• What to produce: Reproduce the rows from the line containing "You are a GUI" through the end of the rows, inclusive, swapping "screenshot" for "image" and changing nothing else. Leave the pictures out of your answer.

• Data listing:
<<<<
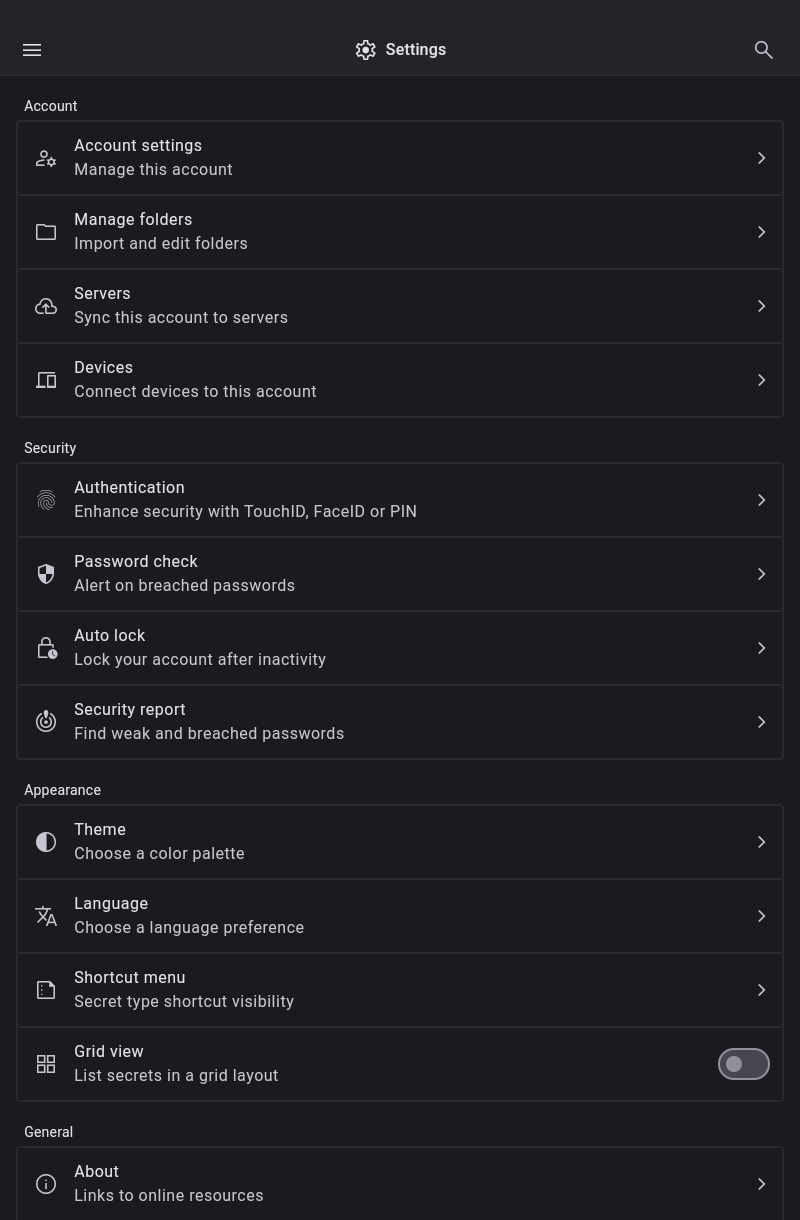Click the Grid view layout icon
The width and height of the screenshot is (800, 1220).
coord(46,1064)
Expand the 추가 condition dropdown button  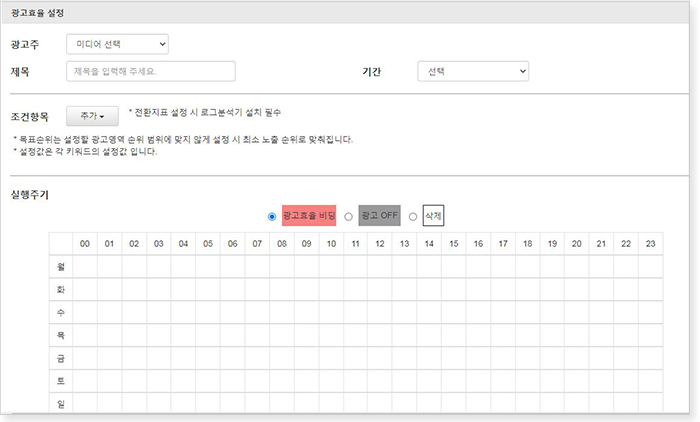92,117
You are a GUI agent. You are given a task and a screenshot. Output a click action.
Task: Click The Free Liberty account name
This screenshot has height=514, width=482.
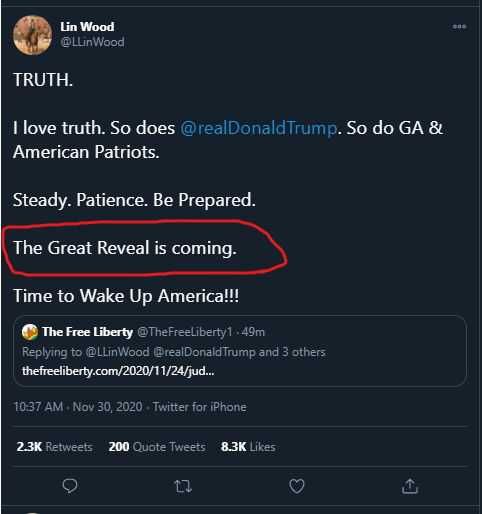[87, 332]
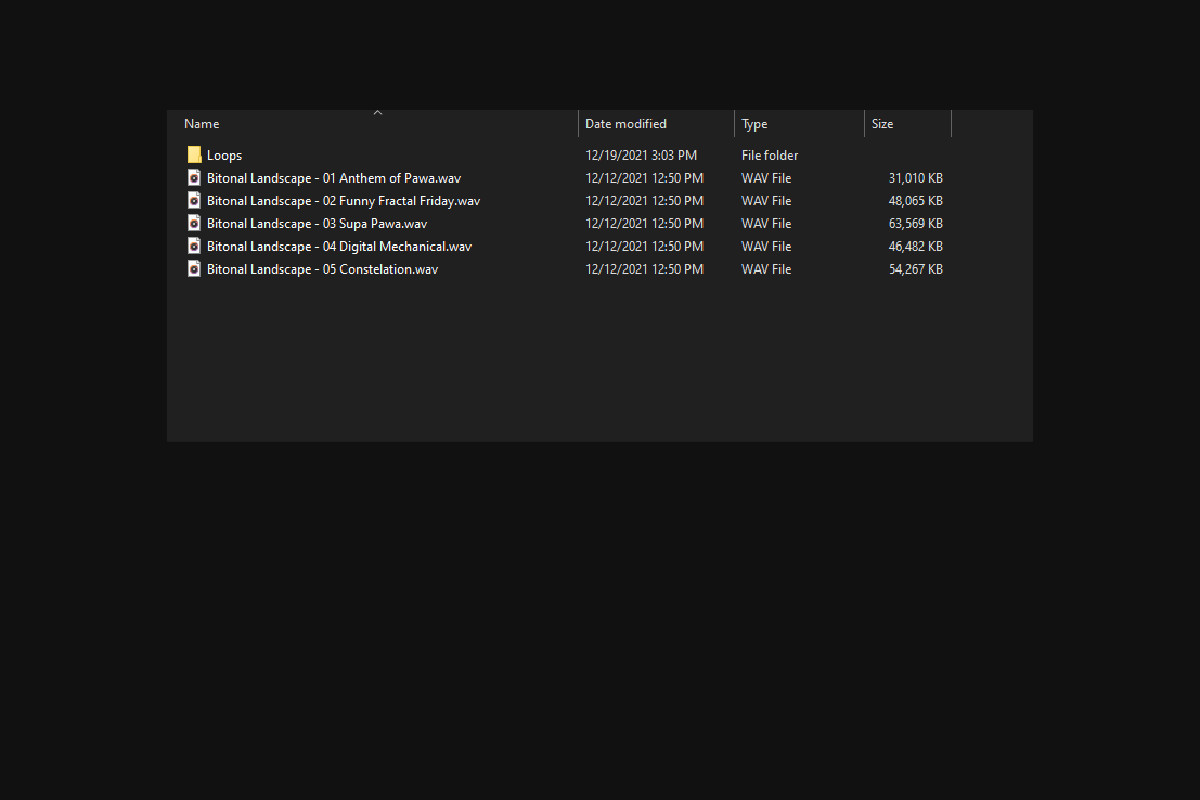Click the 12/19/2021 3:03 PM date entry
1200x800 pixels.
click(641, 155)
>>>>
• Complete answer:
You are a GUI agent. You are given a task and a image. Output a click action.
Task: Click The Free Liberty account name
This image has height=514, width=482.
[87, 332]
Click the 12/19/2021 3:03 PM date entry
1200x800 pixels.
click(641, 155)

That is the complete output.